理由を示す表現「〜からだ」の直前を確認すると、2つの理由が並列で述べられていることが分かります。要素①「収入が大きく下がることが目に見えていた」、要素②「これまで積み上げてきたキャリアを手放すことになる」です。

字数指定が50字程度とやや長いことからも、要素が2つ以上あることが推測できます。2つの要素を漏らさず、対等な形でつなぎ合わせて解答を作りましょう。

答え:収入が大きく下がることが見込まれるうえに、これまで積み上げてきたキャリアも手放すことになるから。(48字)

例題3(応用)

問題

次の文章の傍線部「便利さの追求は、両刃の剣として私たちに突きつけられている」とはどういうことか。対比構造もふまえて60字程度で説明せよ。

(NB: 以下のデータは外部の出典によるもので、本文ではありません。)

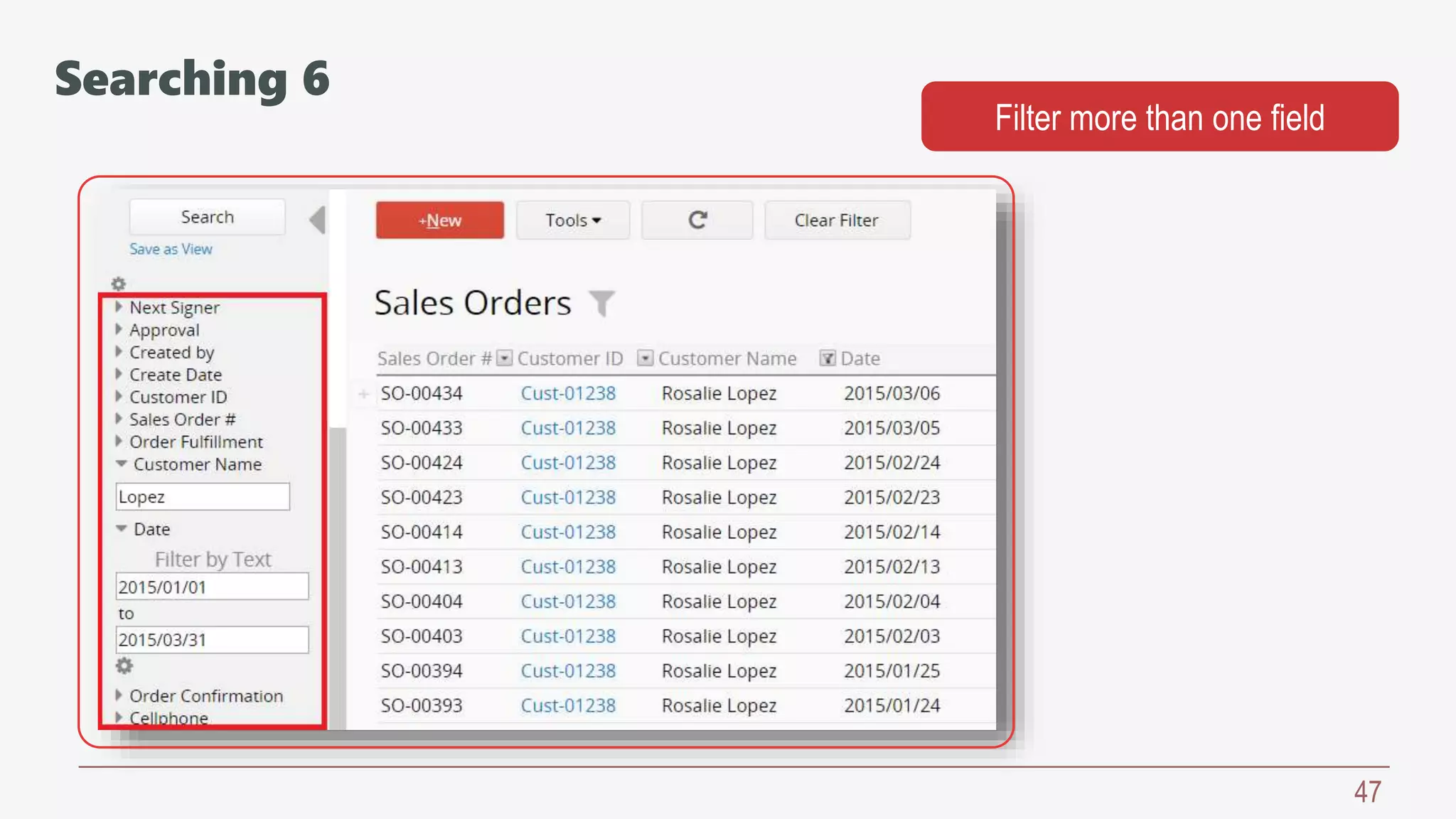Click the filter funnel beside Sales Orders

(601, 304)
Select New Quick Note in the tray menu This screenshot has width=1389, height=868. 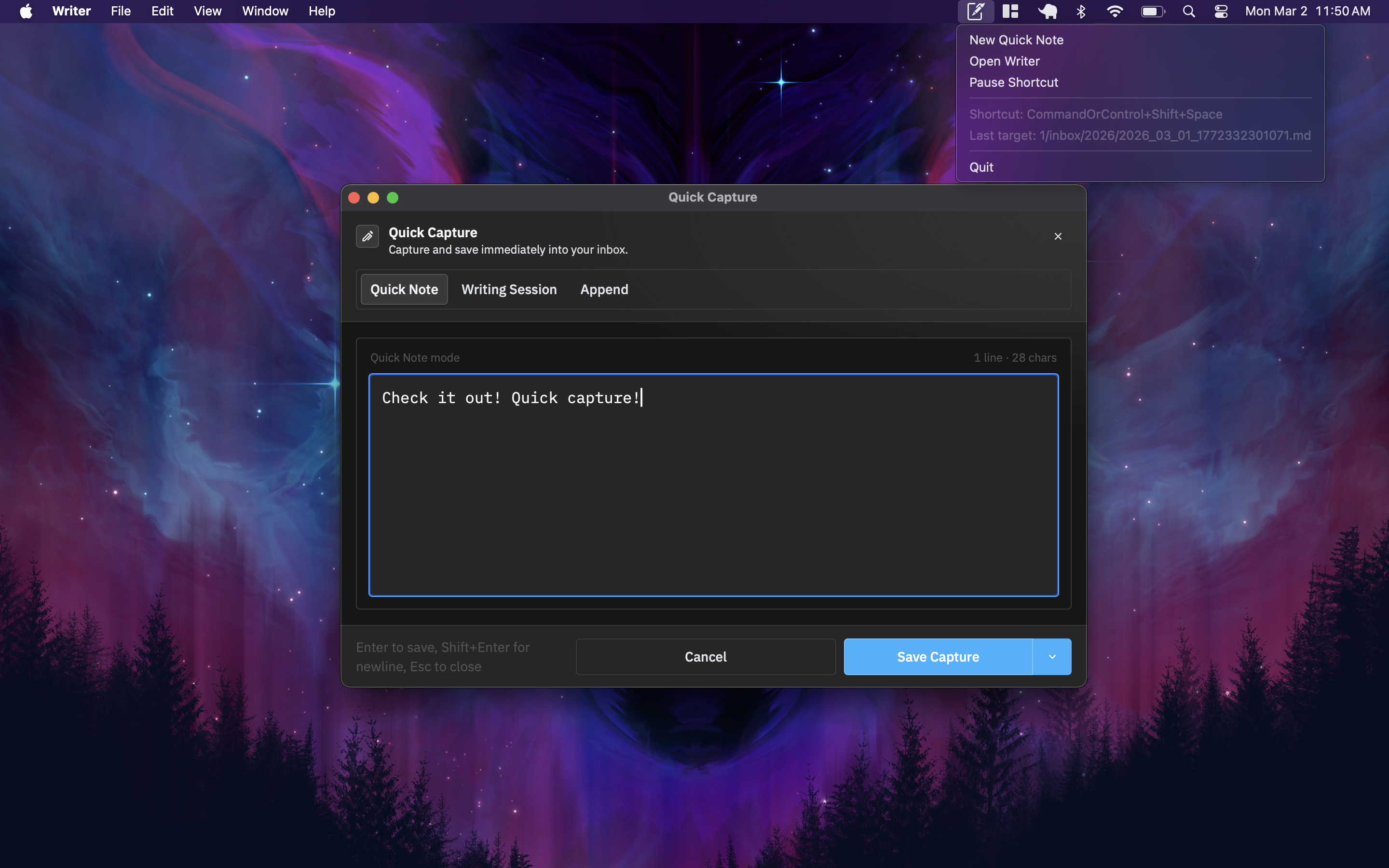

これまで、便利な道具を発明することは、無条件に人類の進歩だと考えられてきた。しかし、便利さの追求は、両刃の剣として私たちに突きつけられている。道具が代わりに担ってくれる作業が増えるほど、私たち自身がその作業を通じて身につけてきたはずの技能や感覚は、少しずつ失われていくからである。

解答・解説を見る

この文章はA(旧来の考え:便利な道具の発明は無条件の進歩だ)とB(筆者の主張:便利さの追求は両刃の剣だ)という対比構造になっています。傍線部はBに当たる部分で、「両刃の剣」という比喩の中身を、直後の一文が具体化しています。

要素を分解すると、要素①「便利さを追求すること自体は一定の利点をもたらす(=道具が作業を代わりに担ってくれる)」、要素②「その一方で、その作業を通じて身につけてきた技能や感覚が失われるという欠点も伴う」の2つです。「両刃の剣」という比喩表現は、この利点と欠点が表裏一体であることを意味しているので、解答には両方の側面を必ず含める必要があります。

答え:道具が作業を代わりに担ってくれる利点がある一方で、その作業を通じて身につけてきた技能や感覚が失われるという欠点も伴うということ。(64字)

確認問題

問題

次の文章の傍線部「彼はあえて、完成前の作品を人前にさらした」のはなぜか、説明せよ。

彼はあえて、完成前の作品を人前にさらした。1人で完成させてから発表するよりも、途中の段階で他人の視点を取り入れる方が、自分では気づけなかった弱点を早く見つけられると考えたからだ。

答え

1人で完成させてから発表するより、途中で他人の視点を入れる方が、自分で気づけない弱点を早く見つけられると考えたから。